The Confederates would return to the city following the Battle of Richmond. On September 2, 1862, Major General Edmund Kirby Smith led 11,000 Confederate soldiers into the city, discovering that Union forces had destroyed their (Union) government stores before retreating from the city. The residents of Lexington cheered the Confederates, prompting Smith to cable the Confederate government, saying, "They have proven to us that the heart of Kentucky is with the South in this struggle."

Following the Battle of Perryville, the Confederates left the city on October 8, with Union forces returning on October 16. However, on October 18 Morgan had returned to Lexington and captured Union Major Charles B. Seidel at Ashland, the former home of Henry Clay. Morgan reequipped his men, destroyed the military supplies of the city, and left. However, during the short firefight, the Confederates had managed to fire on other Confederates, causing John Hunt Morgan's brother Wash to be mortally wounded. Wash Morgan was taken to the Morgan family home of Hopemont to die.

==1863 - 1865==
In the first three months of 1863, war refugees sympathetic to the Union arrived in the city. These mostly consisted of whites from eastern Tennessee, and escaped slaves.
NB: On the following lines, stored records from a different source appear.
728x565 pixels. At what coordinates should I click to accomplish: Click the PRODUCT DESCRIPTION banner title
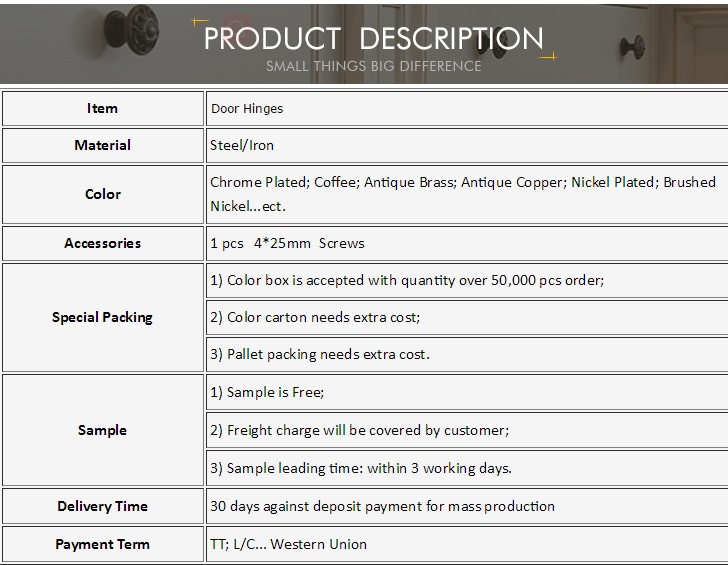click(x=373, y=38)
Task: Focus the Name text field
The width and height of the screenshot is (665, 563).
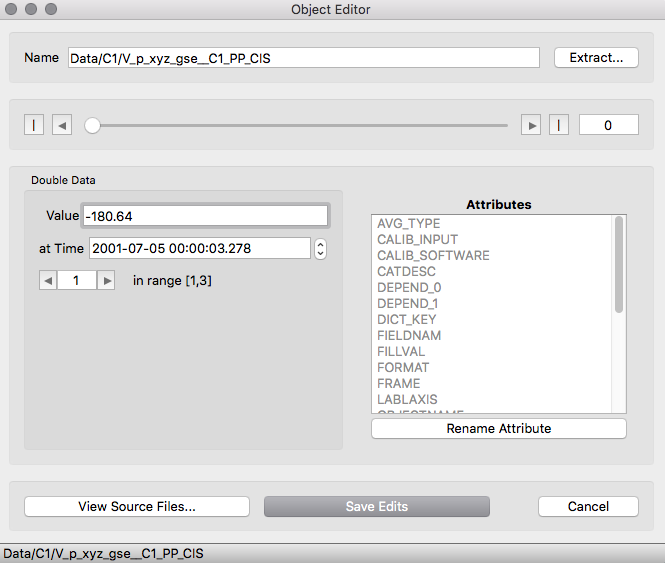Action: coord(303,58)
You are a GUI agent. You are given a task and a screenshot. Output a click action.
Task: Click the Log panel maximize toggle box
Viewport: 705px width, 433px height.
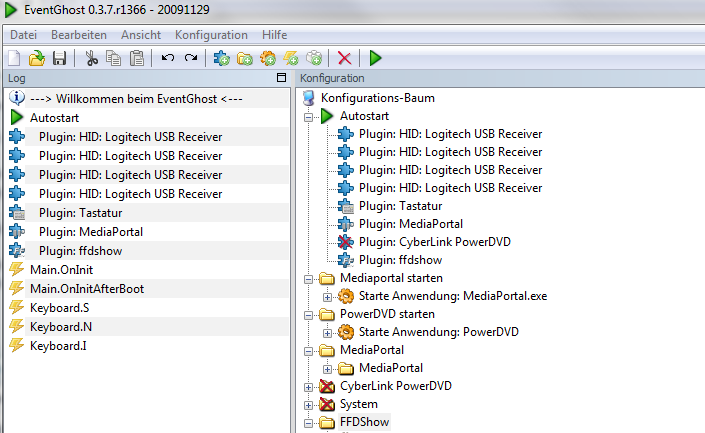[x=281, y=78]
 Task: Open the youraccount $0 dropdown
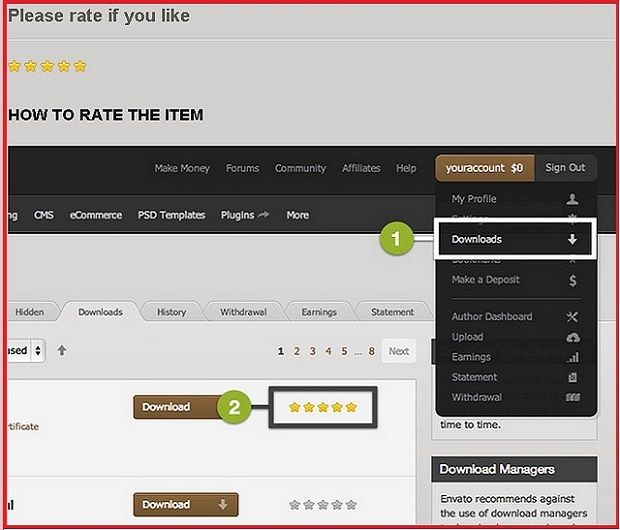pyautogui.click(x=484, y=168)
Morgan made his last return to the city on June 8, 1864. Having lost his better soldiers in the previous year's Morgan's Raid, these men proceeded to loot the city. At least $13,000 in varied monies and $25,000 of horses were taken, with clothing stores looted as well. Morgan left for Cynthiana, Kentucky, where he was defeated, causing him to leave Kentucky for Virginia. Morgan was killed in Greenville, Tennessee the following September.

In February 1865 John C. Breckinridge was selected to be the Secretary of War. At the end of the war he left the country until given amnesty in 1868.

==Aftermath==
In 1868 John Hunt Morgan was reinterred in Lexington Cemetery. Including his brother-in-law Basil W. Duke, they are two of seven Civil War generals buried in the cemetery.

There are four monuments to the Confederacy located in Lexington. Two were by the old courthouse: the John Hunt Morgan Memorial (1911) and the John C. Breckinridge Memorial (1887). These two monuments were removed in 2017 and are slated to be relocated in 2018. The other two are in Lexington Cemetery: the Confederate Soldier Monument in Lexington (1893) and the Ladies' Confederate Memorial (1874). There are no monuments to the Union in Lexington, unlike Louisville, where only one of the four monuments is for Confederates.